The sign of a good doctor.

I spent last week in Boston with a campus ministry group from Grand Valley. It was an amazing trip. We went around to different rehab facilities, rest homes, and homeless shelters to help out. Lots of painting and convincing sheltered Grand Rapids kids that rest homes are gross by nature. It was real good to get back to Boston. I think for the first time I truly felt like an adult. I was the "adult leader" for the trip and kind of had the role of being the responsible one. I felt very comfortable in that role. My co-leader is a super indecisive people-pleaser, which expanded my role a lot. I thought we made a real good team.

I got to meet with a few old friends from college and an old professor. While meeting with the old professor I further felt like a real adult. We only talked for like 10 min., but at one point he got real quiet and started telling me about some career moves he was looking into. While we were talking I realized that he wasn't Prof. Richard Lawler, PhD Yale University, and I wasn't John McClain, college student. He was Rich and I was John. Sometime in the past 3 years I have attained adulthood. My superiors are no longer socially dominant over me. They are, to some degree, friends. I guess the fact that I'm going climbing with my boss indicates a level of friendship.

I like to hope that I will always retain a bit of childhood.

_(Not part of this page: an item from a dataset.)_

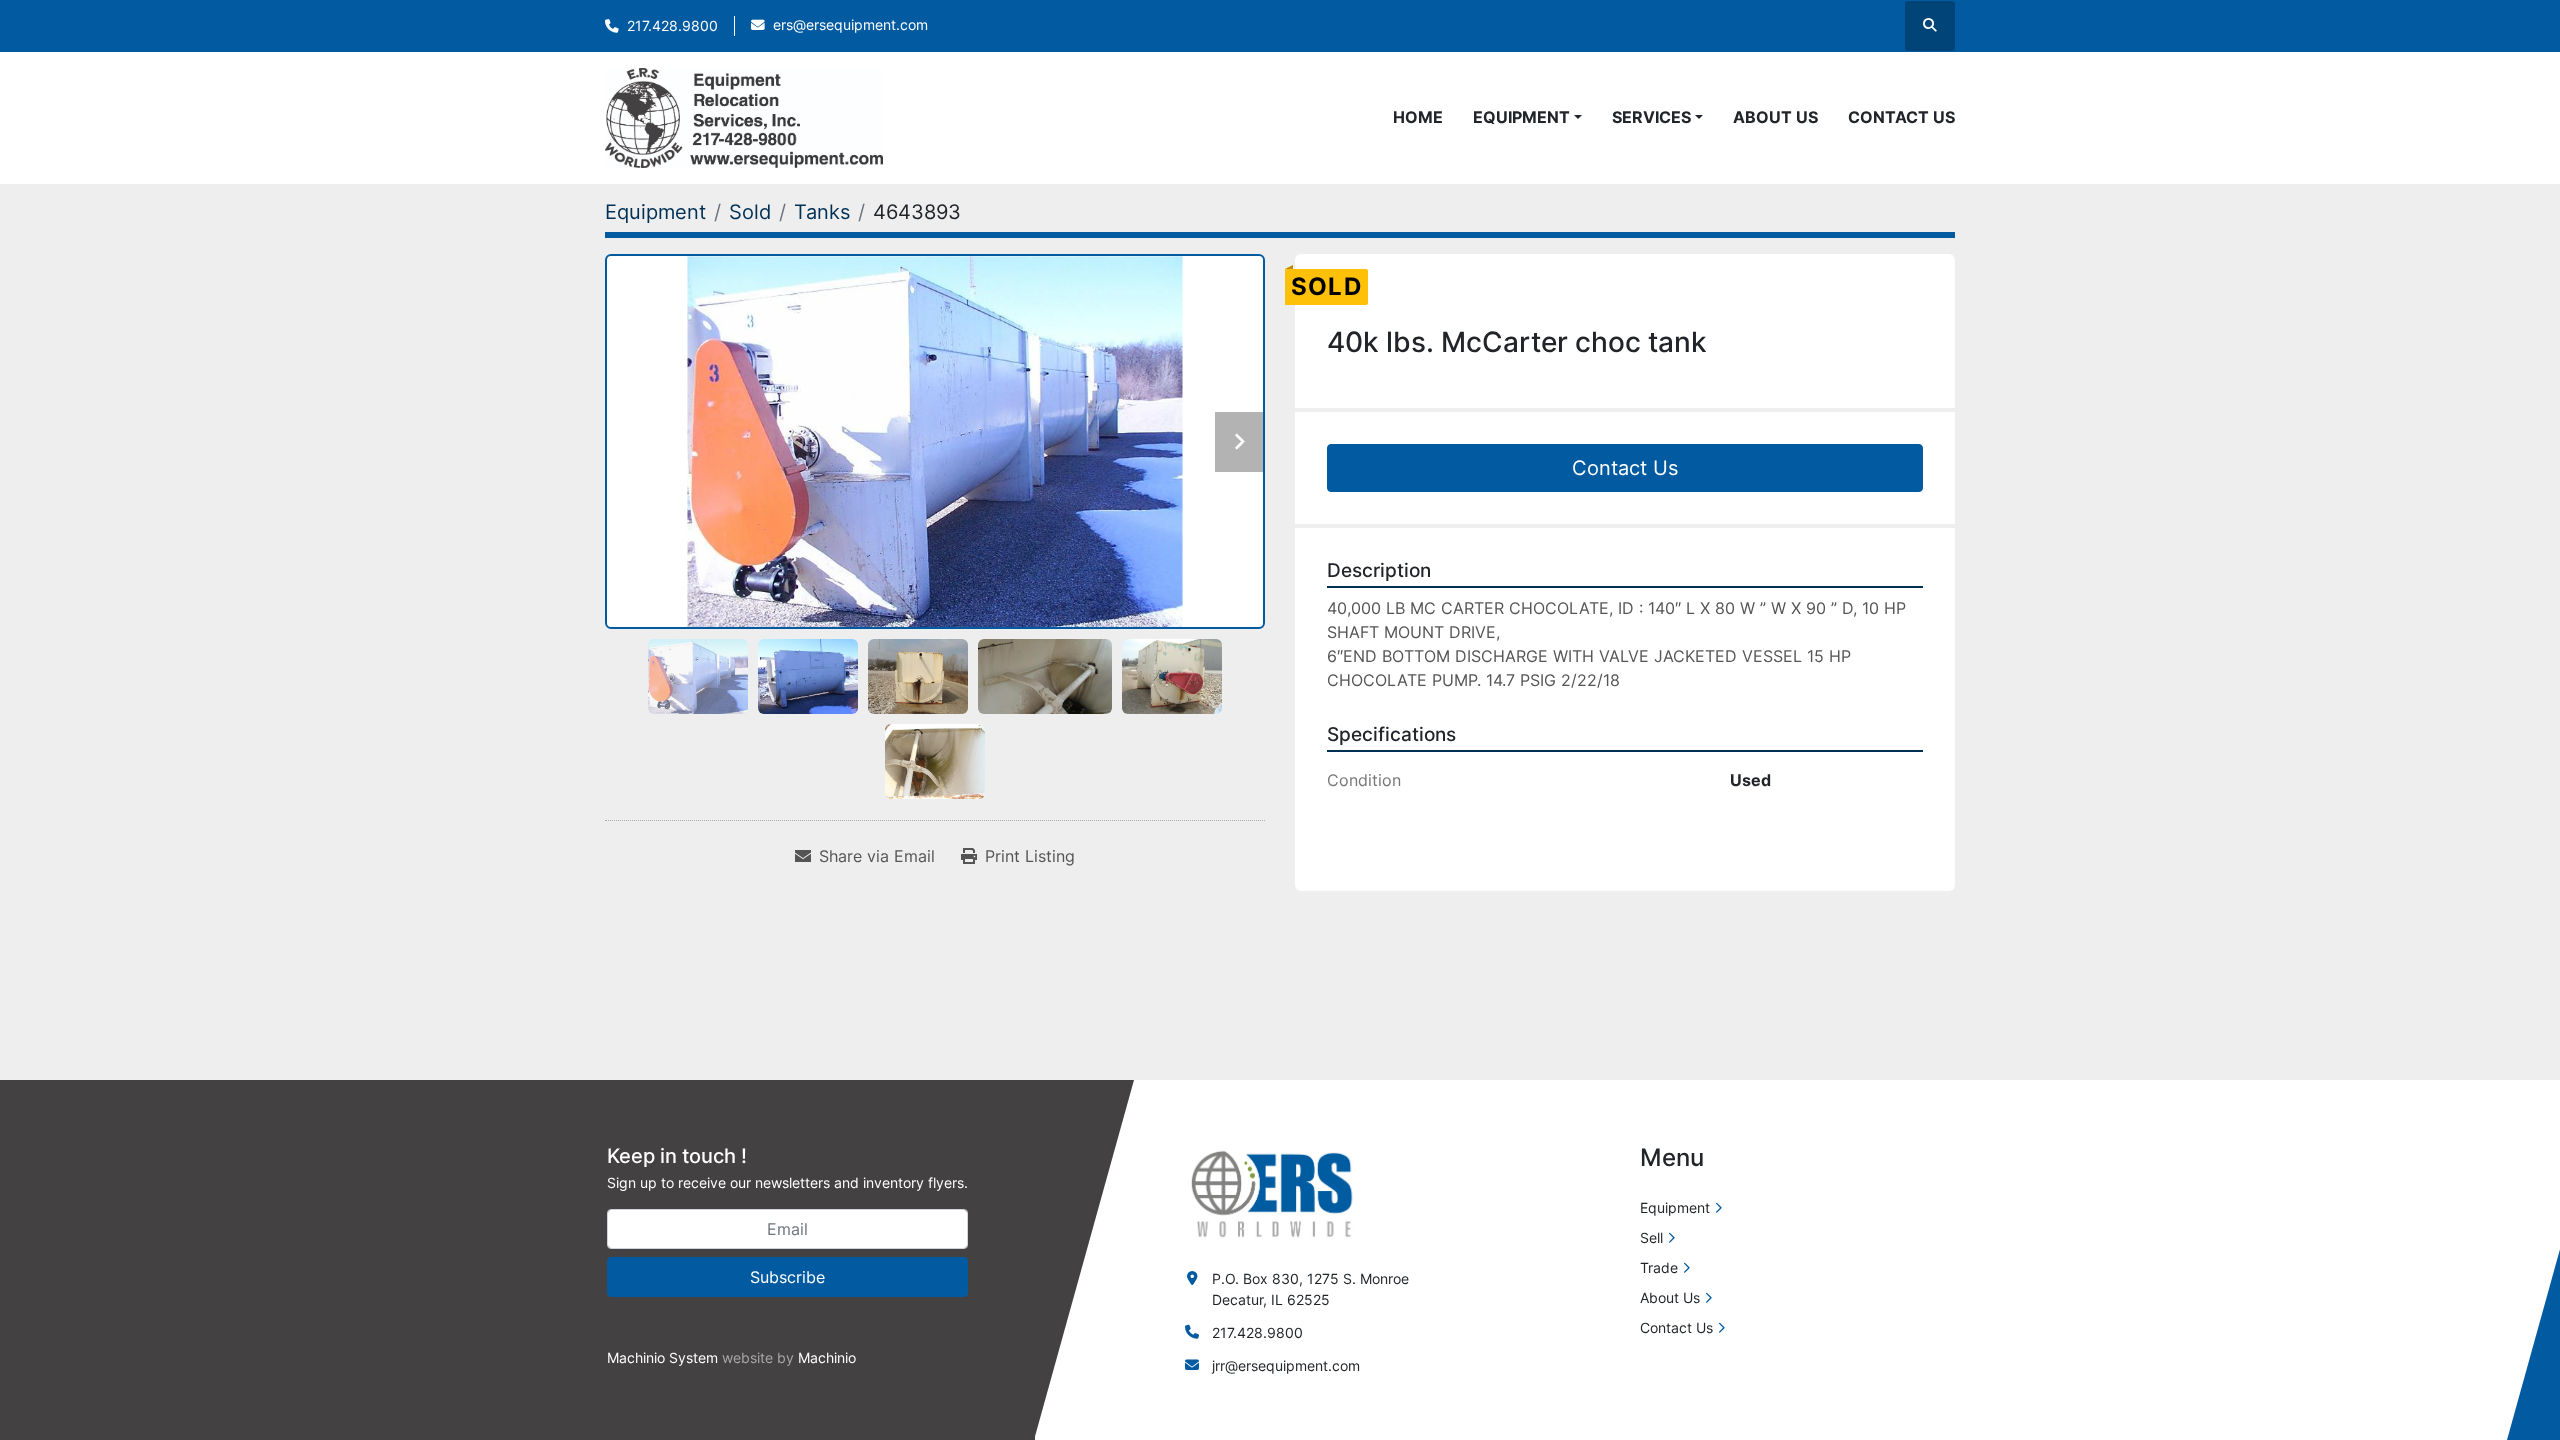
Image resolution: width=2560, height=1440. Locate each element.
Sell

As long as I laugh at the word "Pooberry" I think I'm safe.

In Boston I met somebody who was going to Harvard's undergrad/med school combination program. She was in her early 40's and had survived a near-fatal assault and recovery from severe brain injury. The funny thing about her was her extreme thoroughness. When riding the T she knew the exact spot to stand at each station in order to end up exactly where she wanted to be at her destination. For example, if she is taking taking the red line from Harvard, you wait at the second Pepsi machine and it will put you in front of the stairs at Shawmut. If you are going from Downtown Crossing to Shawmut you wait at the first fan. I've always heard that the sign of a good doctor is thoroughness. It makes me wonder how thorough I am in my life. I think I am more than many, but far from very thorough. I think I hold communication to a higher priority, but maybe I need to work on thoroughness.

Now to finish a long paper and begin another long paper. Big couple of days ahead of me.

1 comment:

  1. God trip to Boston. Amazing who God puts in front of you. When you said "throughness" I thought of the Book, Better, that we gave you for Christmas. I think the Doctor author was really addressing the whole idea of thoroughness. Breaking through to friendship is an honor and just insightful. It is probably the highest form of coummincation.